NEW DELHI, INDIA, March 1995 (by Rajiv Malik): Note: Hinduism Today did a lengthy article on Kailash Satyarthi and his work nearly 20 years ago. Following is a summary. The full article can be accessed as “source” above. This was, btw, only the second article done for the magazine by our now long-time Indian correspondent, Rajiv Malik, one which required him to go undercover as he investigated companies using child labor.

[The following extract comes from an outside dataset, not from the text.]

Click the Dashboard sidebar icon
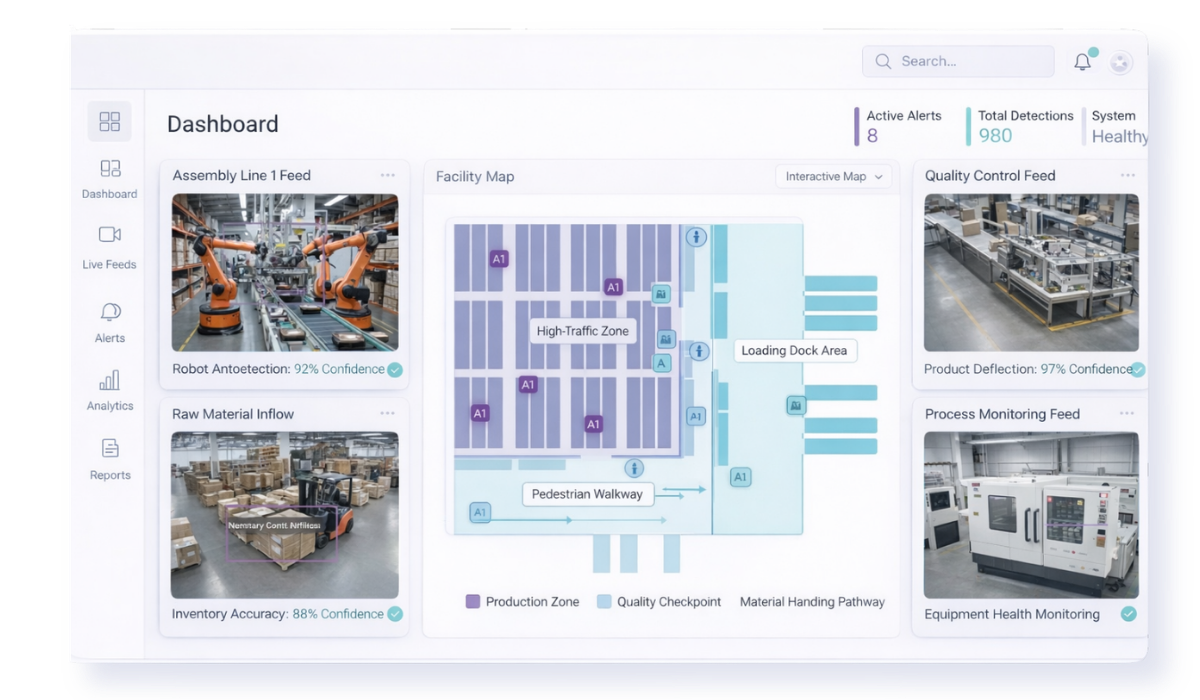 (110, 169)
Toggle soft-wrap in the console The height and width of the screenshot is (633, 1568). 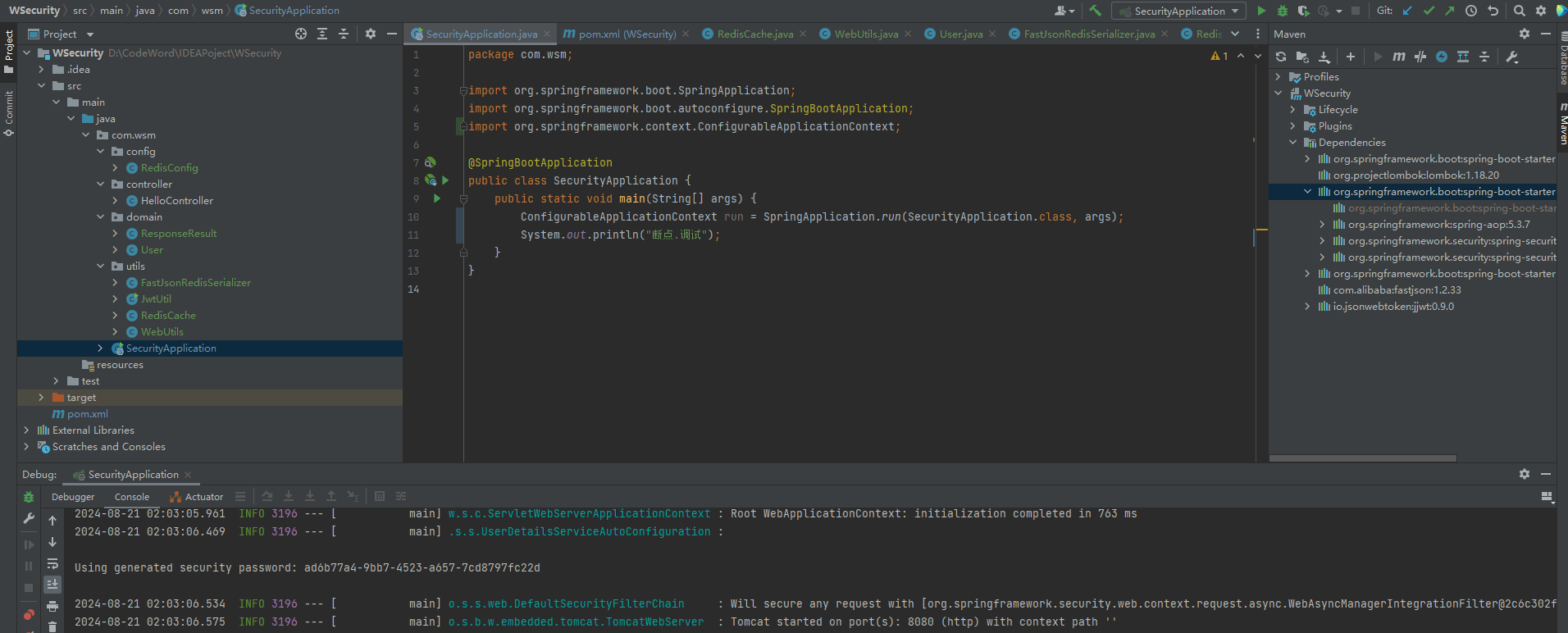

All the religions of the world unequivocally recognize children as the most marvelous of God’s creations. Yet the painful truth is that about 200 million children continue to languish in workplaces all over the globe. India alone accounts for a whopping 55 million-80% Hindus, and nearly all lower caste. The main industries employing children, some as young as four, are farming, stone quarries, construction, carpet weaving, glass making, match and fireworks, handloom, gem polishing and lock assembly. All are known to damage the health of children, causing lung, eye and skin diseases. Explosions in match and fireworks factories have killed and injured many. Such employment is in open violation of Article 32 of the UN Convention, “The Rights of the Child,” which protects children from work “likely to be hazardous or to interfere with the child’s education, or be harmful to the child’s physical, mental, spiritual, moral or social development.”
Kailash Satyarthi, Chairman of the South Asian Coalition on Child Servitude, is one of the leading activists struggling for the betterment of working children and the rescue and release of bonded child labor. According to him, a rough count of the number of working children below age 14 (the legal limit) in India is 110 to 120 million. However, half this number is classified as assisting their parents or relatives. The rest are children whose parents feel forced to put to work.
It was a first-hand experience that set Kailash Satyarthi on his life’s mission. “Near my house,” he relates, “there was a small shop of a shoemaker. I was young. All the children I knew went to school, except the shoemaker’s son. One day I approached the boy’s father and asked him why he was not sending his son to school. The cobbler explained to me that as he was poor he could not afford his son’s going to school. Now this incident touched me a lot. Somewhere in my heart I decided then and there that I was going to work for the betterment of such children who are deprived of their childhood due to poverty, illiteracy and other such reasons. I went on to become an electrical engineer, but I was dissatisfied. In 1980 I quit and dedicated myself fully to this mission-abolition of child labor from India.”